Google is looking to slow the pace at which middle management can climb up the ranks in an effort to reduce employee salaries considered generous even by Silicon Valley standards.
A darkening macroeconomic outlook and rising pressure from shareholders has prompted CEO Sundar Pichai to apply the brakes in a move to prevent its staffing and cost base from becoming any more bloated than it already is.
“With our slower pace of hiring, we are planning for fewer promotions […] than when Google was growing quickly,” the company said in an email obtained by Insider.
The decision affects management layers starting with the so-called “L6 level” and above, which typically includes staff with a decade of experience or more.
The email went on to say that the decision would ensure the number of managers in more senior leadership roles “grows in proportion to the growth of the company.”
If the last quarter is anything to go by, they can expect a very meager increase indeed.

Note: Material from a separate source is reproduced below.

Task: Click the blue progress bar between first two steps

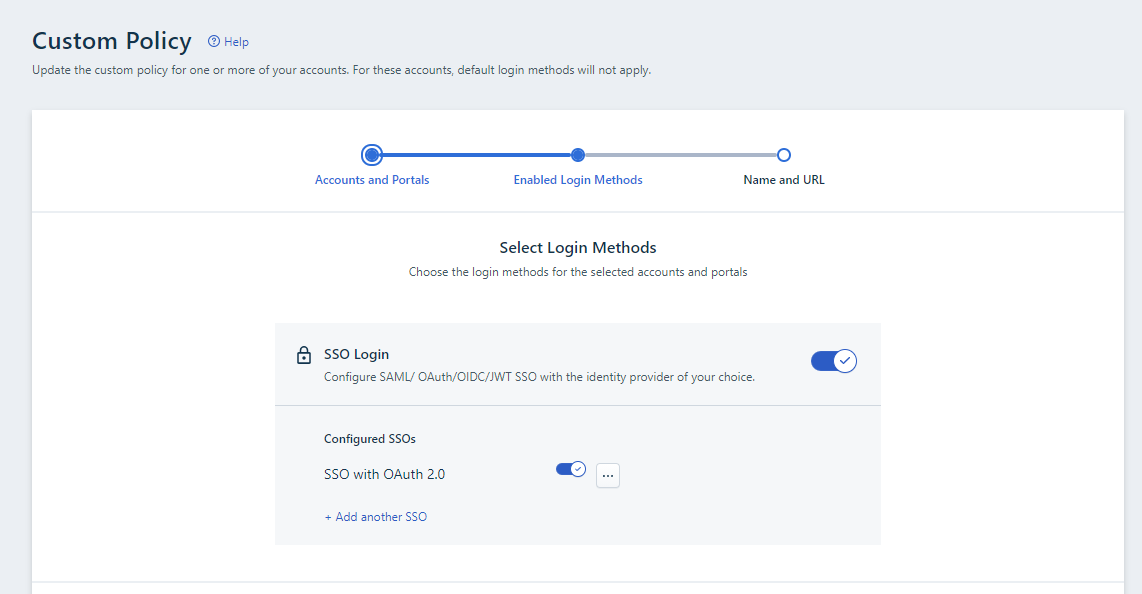Action: point(475,155)
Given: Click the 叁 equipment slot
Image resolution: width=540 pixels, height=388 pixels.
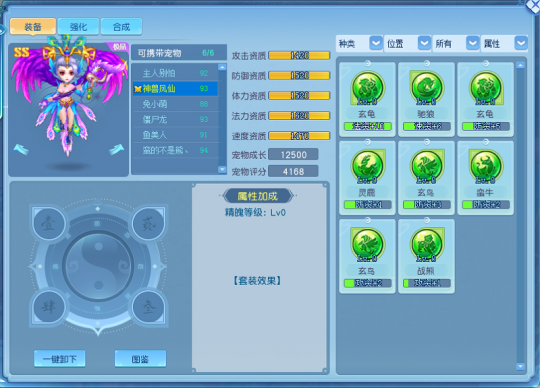Looking at the screenshot, I should click(149, 307).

Revenue at its parent holding Alphabet inched up by just 1% during the final three months of last year, compared with 32% in the previous year’s quarter.
The strong dollar canceled out business improvements outside the U.S., which accounts for just over half of the group’s turnover. Adjusted for currency effects, however, the performance still disappointed.

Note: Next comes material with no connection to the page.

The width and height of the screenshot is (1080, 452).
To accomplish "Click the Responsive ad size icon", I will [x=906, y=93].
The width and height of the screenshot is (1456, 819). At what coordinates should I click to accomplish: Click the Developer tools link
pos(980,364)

Even as the annual pace of sales growth fell to 10% in 2022, Alphabet’s workforce grew at twice the rate.
Employee count rose to just over 190,000 employees by the end of December, according to company figures.

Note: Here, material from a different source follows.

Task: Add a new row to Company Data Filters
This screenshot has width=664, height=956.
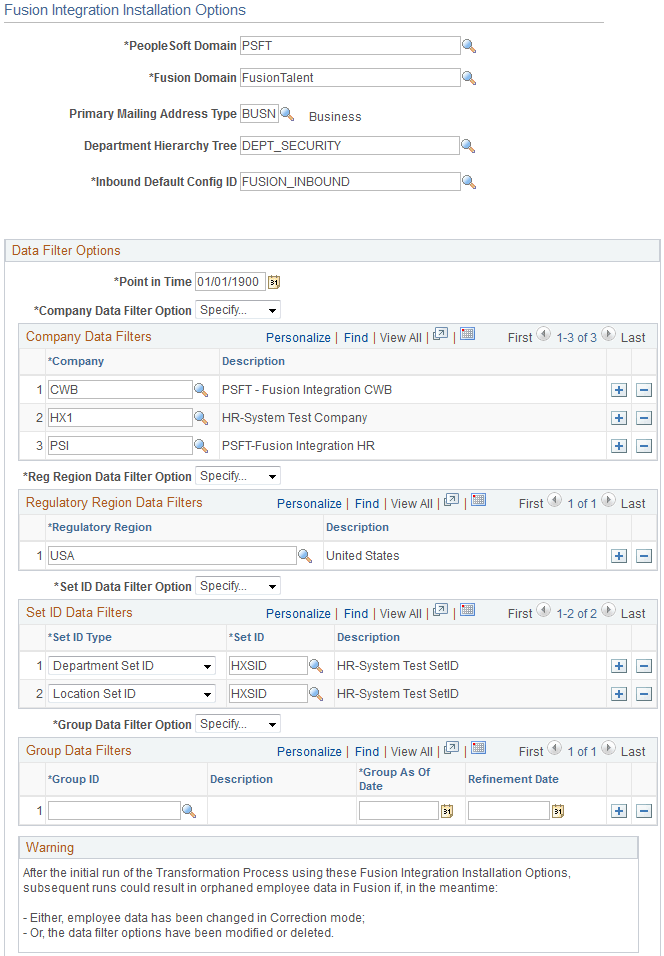Action: pos(618,390)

Investors are demanding Google take action to mitigate excessive pay and staffing levels
The news over slowing promotions for senior managers follows recent pressure from investors that want Google to follow other peers like Meta, Amazon, Microsoft and Salesforce and trim staff.
In November, U.K. hedge fund manager Chris Hohn of TCI accused Pichai of exercising poor financial discipline, urged him to take aggressive action to tackle his excessively high-cost base, and run the business using “significantly fewer” employees.
“The company has too many employees and the cost per employee is too high,” the activist investor said in an open letter, arguing Alphabet pays some of the highest salaries even when compared to the ultra-competitive pay landscape in Silicon Valley.
The tech giant is facing perhaps its greatest competitive challenge in the 25 years since it was founded, as Microsoft’s partnership with ChatGPT creator OpenAI threatens to build its search engine Bing into a serious rival.
A week after Hohn published his comments, news broke that Google was revamping its system for evaluating staff performance, asking managers to identify 6% of their teams that brought the least amount of value to the company.
Pichai subsequently announced in January a headcount reduction of 12,000, claiming to take “full responsibility” for the decisions that brought Google into its current difficulties.